What is required:
Working from the entries below, count every line that includes the word "button". Return the figure alone.

[Stored items]
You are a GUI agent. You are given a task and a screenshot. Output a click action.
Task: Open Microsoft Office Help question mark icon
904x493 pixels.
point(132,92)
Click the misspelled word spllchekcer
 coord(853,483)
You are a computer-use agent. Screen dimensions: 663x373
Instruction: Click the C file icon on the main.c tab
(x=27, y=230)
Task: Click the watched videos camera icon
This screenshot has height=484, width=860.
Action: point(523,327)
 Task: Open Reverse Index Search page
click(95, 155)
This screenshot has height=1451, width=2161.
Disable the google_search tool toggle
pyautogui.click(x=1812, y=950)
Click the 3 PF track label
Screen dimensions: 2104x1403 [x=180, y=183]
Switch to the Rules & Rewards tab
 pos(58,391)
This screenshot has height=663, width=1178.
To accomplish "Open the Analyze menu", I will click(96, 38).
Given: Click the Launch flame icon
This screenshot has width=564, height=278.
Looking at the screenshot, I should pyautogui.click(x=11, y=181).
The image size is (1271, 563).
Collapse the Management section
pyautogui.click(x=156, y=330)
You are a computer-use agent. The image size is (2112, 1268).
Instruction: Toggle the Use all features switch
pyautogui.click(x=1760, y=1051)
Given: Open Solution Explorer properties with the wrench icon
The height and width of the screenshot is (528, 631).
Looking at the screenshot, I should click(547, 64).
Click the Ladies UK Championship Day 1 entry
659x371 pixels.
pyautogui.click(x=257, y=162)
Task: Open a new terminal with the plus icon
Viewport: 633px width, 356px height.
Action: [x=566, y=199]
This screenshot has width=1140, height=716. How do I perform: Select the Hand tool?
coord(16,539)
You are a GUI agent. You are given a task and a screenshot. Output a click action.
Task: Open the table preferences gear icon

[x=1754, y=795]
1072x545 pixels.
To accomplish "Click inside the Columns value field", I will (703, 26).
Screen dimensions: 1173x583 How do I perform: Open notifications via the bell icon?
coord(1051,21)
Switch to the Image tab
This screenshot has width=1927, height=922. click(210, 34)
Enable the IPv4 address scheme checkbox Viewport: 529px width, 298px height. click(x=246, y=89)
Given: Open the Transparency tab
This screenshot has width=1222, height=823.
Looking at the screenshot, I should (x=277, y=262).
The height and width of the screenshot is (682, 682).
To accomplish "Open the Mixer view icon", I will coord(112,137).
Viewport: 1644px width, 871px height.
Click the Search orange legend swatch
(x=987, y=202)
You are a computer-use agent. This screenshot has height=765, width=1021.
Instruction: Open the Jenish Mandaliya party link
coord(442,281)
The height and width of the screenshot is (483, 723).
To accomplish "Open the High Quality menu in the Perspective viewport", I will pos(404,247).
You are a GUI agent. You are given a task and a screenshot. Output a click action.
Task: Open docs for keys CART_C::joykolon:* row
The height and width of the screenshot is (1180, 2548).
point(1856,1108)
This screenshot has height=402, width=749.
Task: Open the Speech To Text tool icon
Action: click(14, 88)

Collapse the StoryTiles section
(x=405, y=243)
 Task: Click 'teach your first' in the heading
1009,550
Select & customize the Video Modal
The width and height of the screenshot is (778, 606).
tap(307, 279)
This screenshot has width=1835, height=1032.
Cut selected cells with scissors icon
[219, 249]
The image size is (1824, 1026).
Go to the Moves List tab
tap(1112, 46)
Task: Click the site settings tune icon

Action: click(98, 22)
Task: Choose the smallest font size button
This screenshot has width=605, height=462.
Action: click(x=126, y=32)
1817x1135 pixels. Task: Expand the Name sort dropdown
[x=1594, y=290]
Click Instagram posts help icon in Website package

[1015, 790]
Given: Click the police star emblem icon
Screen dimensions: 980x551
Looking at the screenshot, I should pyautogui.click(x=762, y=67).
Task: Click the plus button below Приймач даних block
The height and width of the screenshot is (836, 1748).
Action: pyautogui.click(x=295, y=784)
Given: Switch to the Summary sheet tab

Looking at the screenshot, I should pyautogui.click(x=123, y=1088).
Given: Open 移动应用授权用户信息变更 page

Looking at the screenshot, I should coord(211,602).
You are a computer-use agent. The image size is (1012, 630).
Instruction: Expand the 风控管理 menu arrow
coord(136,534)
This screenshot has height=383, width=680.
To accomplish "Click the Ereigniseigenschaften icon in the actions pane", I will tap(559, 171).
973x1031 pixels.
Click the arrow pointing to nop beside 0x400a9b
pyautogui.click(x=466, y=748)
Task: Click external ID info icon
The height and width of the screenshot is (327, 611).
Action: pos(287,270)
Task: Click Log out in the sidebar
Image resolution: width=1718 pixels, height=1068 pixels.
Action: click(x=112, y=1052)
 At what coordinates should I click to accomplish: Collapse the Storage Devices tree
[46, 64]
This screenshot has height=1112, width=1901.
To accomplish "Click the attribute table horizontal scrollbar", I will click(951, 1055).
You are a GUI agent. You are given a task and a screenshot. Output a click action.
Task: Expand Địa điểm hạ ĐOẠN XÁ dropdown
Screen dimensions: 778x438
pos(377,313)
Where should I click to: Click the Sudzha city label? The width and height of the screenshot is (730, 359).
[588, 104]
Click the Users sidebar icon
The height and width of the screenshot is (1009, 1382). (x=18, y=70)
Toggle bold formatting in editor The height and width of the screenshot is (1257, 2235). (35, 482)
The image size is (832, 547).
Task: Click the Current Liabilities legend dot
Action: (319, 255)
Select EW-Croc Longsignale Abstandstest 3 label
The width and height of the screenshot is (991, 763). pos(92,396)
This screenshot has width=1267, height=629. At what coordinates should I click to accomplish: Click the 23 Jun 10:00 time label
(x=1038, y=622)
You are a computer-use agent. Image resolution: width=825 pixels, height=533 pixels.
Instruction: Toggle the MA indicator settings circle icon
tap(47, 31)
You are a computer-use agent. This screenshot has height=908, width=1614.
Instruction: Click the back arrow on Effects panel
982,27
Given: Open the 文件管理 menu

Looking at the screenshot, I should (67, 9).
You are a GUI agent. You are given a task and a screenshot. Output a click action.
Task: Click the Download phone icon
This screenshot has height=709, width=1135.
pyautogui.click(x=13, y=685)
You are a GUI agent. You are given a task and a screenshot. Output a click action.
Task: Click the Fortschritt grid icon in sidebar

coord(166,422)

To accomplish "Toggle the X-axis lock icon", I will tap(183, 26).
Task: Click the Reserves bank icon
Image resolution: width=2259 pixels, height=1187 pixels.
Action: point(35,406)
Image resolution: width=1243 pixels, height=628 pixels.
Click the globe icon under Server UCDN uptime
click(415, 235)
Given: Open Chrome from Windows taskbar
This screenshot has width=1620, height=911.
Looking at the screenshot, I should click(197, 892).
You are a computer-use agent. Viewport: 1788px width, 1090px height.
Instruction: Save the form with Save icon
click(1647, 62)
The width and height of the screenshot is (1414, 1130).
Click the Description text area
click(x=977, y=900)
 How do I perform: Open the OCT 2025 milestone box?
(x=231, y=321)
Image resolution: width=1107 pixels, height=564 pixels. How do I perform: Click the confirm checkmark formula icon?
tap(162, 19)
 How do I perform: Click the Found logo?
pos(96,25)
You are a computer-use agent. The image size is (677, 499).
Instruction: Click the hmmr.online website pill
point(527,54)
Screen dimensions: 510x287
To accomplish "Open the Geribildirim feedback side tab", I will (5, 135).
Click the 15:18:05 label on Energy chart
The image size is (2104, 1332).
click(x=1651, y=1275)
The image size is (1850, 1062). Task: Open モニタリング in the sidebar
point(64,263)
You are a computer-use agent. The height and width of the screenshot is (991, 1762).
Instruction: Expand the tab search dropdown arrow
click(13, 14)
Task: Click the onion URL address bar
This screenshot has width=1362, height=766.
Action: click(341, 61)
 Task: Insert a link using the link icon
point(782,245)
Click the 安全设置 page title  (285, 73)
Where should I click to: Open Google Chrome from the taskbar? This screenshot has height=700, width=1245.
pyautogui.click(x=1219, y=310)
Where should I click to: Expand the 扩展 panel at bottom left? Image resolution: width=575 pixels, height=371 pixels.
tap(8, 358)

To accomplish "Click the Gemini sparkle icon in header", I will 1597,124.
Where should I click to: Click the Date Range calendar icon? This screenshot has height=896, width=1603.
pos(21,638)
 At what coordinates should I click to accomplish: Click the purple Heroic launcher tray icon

Result of this task:
2